Altering our gut bacteria could protect us from the potentially deadly condition sepsis, new research suggests.
By boosting levels of certain gut microbes in mice, researchers at the University of Pennsylvania were able to effectively switch on an immunological shield from the condition.
More and more research suggests that our gut is core to our emotions and immune system, but the new study offers hope that changing our gut could even change the conditions we are susceptible to.
If the findings translate to the human gut, they could help curtail the 15 percent of hundreds of thousands of deaths that sepsis causes each year.
Sepsis might be preventable by encouraging the growth certain gut microbes, a University of Pennsylvania study in mice suggests
Our guts are as unique as our DNA, but infinitely more changeable.
The more we learn about the gut, the more it becomes clear that everything about us shifts as the tiny microorganisms within it do.
Every person has differently-sized populations of each of the trillions of microbes – or microscopic organisms – in our guts.
Depending upon which populations are flourishing in our guts, everything from our digestion to our memories can change, and, according to the new research, so can our response to sepsis.
The body responds to bacterial infections by releasing a wave of chemicals to fight off the invaders.
But the battle has its casualties: inflammation is part of the immune response, and when the fight goes on for too long that inflammation can damage any and all organ systems, a dangerous state called sepsis.
If this state persists, a person is said to be in septic shock, which can result in steep drops in blood pressure and death.
More than one million Americans become septic each year, and between 15 and 30 percent do not survive.
Scientists have noted in the past that people who lack an immune antibody called immunoglobulin A (IgA) have poorer survival rates than others when they get sepsis.

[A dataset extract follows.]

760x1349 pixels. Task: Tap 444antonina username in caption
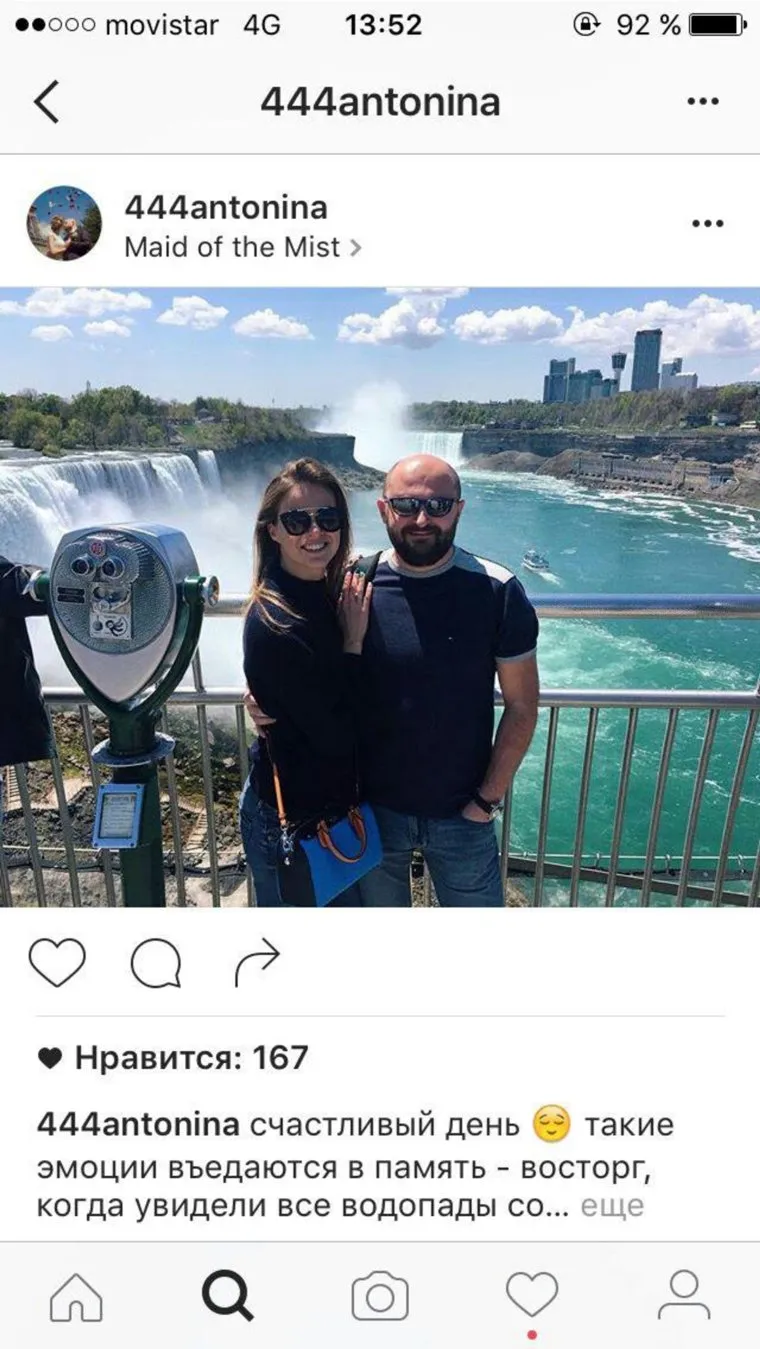(138, 1125)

These blood antibodies fight infections without the inflammatory side effects that lead to sepsis.
Certain gut microbes trigger a response from IgA, which then quickly revs up and rushes to the front lines, fighting infection early and lowering the risk of sepsis.

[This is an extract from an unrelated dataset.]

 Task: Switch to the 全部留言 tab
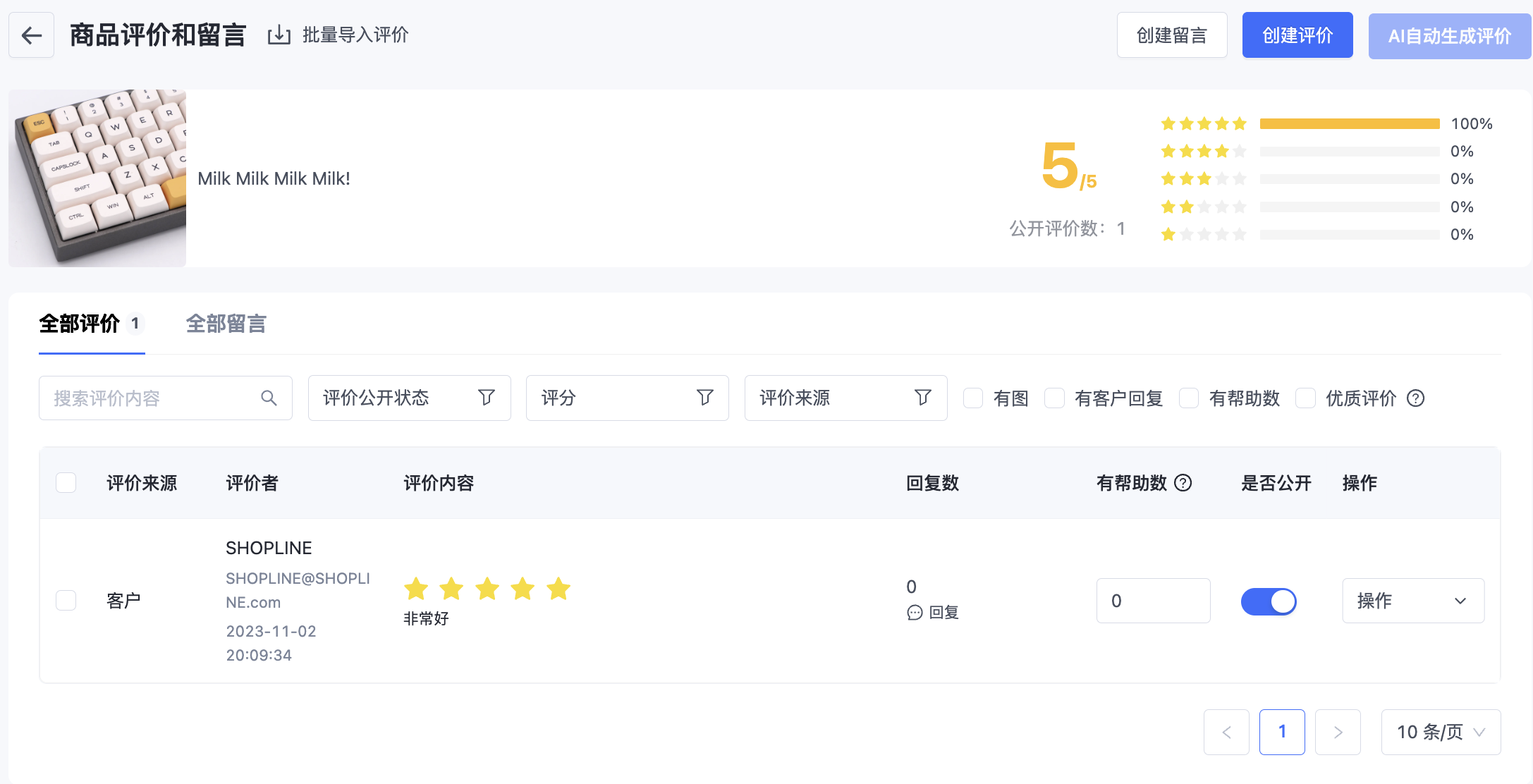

Doctors have had some success treating people with sepsis by giving them IVs of immunoglobulins, and it is thought that those with more IgA are also more resilient against the condition.
But Dr Joel Wilmore and Dr David Allman of the University of Pennsylvania’s Perelman School of Medicine imagined that if they could prompt the body to deploy the antibodies more quickly simply by introducing more of the gut microbes that stimulate that response.

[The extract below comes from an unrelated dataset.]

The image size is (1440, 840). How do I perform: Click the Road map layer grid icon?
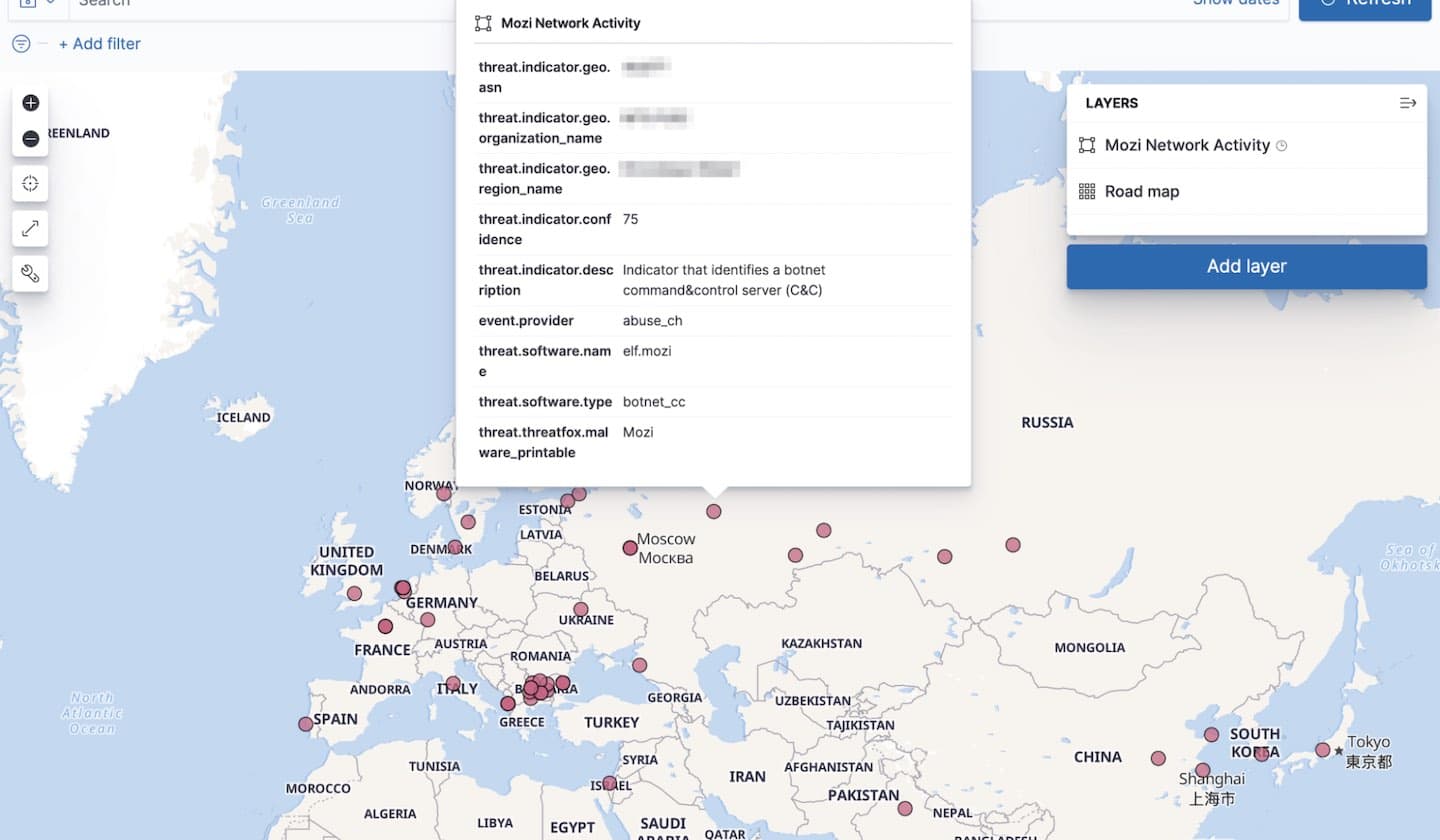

The researchers tested their theory by boosting the levels of a group of microbes in the Proteobacteria phylum.
When they sampled the mice’s blood, they found higher levels of IgA.
So Dr Willmore and Dr Allman went a step further. They induced sepsis in the mice and transferred blood that had no IgA to one group of them.
Only one mouse in that set survived more than two days.
On the other hand, the mice that got the IgA-enriched blood had far better survival times.
Between the two experiments, the researchers suggest that it is reasonable to think that a diet that helps Proteobacteria flourish in the gut could boost IgA-levels, providing protection against sepsis.